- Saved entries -
◆ ◆ ◆

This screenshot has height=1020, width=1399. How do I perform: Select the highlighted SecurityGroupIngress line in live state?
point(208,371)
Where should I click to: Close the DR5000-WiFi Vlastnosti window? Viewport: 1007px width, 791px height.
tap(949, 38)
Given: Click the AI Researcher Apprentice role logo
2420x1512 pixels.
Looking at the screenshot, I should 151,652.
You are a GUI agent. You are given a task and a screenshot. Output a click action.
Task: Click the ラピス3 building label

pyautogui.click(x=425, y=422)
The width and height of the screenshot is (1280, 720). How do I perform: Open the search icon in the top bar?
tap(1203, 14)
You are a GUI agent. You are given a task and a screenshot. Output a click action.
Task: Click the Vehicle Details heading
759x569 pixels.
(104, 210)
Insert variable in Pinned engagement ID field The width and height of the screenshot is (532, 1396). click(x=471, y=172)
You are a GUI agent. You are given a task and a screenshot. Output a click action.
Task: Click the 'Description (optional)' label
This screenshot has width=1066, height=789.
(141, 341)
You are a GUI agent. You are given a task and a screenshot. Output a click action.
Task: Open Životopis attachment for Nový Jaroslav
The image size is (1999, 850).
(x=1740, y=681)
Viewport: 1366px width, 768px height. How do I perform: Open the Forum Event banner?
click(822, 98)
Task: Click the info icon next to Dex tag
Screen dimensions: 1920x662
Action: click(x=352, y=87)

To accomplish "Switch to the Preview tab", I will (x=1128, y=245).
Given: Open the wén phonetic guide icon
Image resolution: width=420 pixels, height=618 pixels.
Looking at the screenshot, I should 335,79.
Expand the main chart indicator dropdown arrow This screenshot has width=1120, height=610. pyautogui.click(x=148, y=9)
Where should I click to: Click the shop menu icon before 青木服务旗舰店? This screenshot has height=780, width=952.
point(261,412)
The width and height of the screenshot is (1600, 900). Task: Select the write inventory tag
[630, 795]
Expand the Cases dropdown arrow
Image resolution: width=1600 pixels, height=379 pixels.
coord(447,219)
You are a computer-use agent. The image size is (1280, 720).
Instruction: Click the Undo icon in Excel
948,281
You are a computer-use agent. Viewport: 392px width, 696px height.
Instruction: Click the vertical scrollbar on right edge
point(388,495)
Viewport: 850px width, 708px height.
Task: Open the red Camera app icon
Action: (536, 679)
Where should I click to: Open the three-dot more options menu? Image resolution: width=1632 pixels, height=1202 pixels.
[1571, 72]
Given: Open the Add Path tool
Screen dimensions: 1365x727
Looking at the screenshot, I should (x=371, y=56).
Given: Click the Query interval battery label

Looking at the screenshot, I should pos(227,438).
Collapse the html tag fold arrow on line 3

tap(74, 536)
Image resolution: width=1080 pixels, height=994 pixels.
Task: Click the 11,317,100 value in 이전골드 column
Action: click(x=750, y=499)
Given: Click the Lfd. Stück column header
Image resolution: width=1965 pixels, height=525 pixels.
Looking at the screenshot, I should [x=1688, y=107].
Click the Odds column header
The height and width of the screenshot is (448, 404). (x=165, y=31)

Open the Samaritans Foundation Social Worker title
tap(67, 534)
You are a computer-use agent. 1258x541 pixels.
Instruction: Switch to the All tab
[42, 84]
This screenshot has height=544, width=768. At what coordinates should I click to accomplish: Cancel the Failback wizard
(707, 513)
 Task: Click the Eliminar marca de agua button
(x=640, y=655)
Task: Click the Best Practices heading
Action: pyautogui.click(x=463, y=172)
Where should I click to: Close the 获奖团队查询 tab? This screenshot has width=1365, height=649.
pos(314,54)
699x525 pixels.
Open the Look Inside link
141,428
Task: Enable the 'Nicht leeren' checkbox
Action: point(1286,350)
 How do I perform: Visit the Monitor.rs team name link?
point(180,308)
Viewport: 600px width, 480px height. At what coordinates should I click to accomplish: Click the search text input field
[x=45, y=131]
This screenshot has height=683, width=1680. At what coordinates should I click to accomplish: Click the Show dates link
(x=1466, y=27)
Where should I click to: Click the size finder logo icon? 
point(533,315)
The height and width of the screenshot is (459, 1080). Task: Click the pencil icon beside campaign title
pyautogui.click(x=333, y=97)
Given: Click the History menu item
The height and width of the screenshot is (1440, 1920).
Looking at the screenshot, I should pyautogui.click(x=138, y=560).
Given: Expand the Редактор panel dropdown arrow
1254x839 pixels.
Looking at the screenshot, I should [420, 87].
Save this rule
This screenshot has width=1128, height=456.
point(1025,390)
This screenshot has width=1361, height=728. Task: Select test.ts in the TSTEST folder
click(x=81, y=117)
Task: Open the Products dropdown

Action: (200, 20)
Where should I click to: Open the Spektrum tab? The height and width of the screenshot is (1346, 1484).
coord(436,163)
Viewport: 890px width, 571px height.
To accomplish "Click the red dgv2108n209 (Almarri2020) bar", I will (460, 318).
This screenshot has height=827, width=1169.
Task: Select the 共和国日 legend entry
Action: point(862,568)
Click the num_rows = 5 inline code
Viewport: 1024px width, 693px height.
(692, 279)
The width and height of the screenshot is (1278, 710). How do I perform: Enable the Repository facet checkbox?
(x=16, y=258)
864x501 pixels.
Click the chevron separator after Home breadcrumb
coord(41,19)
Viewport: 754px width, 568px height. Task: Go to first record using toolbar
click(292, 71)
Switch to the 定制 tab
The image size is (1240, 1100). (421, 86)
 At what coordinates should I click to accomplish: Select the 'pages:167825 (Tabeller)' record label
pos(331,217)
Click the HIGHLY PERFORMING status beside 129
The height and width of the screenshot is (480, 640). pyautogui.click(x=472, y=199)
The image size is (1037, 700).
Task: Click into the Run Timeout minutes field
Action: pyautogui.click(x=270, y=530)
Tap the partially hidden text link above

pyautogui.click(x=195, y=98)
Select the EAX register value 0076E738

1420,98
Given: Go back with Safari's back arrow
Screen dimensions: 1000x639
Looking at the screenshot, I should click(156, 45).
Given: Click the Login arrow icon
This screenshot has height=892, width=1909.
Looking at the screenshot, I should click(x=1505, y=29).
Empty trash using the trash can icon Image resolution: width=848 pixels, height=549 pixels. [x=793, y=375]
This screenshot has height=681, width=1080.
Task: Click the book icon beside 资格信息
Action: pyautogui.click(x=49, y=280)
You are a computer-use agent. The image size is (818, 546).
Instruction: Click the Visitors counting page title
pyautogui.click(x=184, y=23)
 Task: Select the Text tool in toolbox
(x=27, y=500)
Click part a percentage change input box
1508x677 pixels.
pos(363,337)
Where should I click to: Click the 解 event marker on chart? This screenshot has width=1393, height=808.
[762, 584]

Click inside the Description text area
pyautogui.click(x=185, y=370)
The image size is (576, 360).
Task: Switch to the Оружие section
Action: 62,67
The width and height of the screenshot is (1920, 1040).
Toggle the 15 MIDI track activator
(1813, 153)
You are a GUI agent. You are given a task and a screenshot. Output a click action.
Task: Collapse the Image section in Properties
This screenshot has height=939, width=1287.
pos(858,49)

◆ ◆ ◆

- Task -
Return exactly the lines of the data, and only those, from the line with "Task: Select the Text tool in toolbox" through the last line, inclusive.

- Written response -
 Task: Select the Text tool in toolbox
(x=27, y=500)
Click part a percentage change input box
1508x677 pixels.
pos(363,337)
Where should I click to: Click the 解 event marker on chart? This screenshot has width=1393, height=808.
[762, 584]

Click inside the Description text area
pyautogui.click(x=185, y=370)
The image size is (576, 360).
Task: Switch to the Оружие section
Action: 62,67
The width and height of the screenshot is (1920, 1040).
Toggle the 15 MIDI track activator
(1813, 153)
You are a GUI agent. You are given a task and a screenshot. Output a click action.
Task: Collapse the Image section in Properties
This screenshot has height=939, width=1287.
pos(858,49)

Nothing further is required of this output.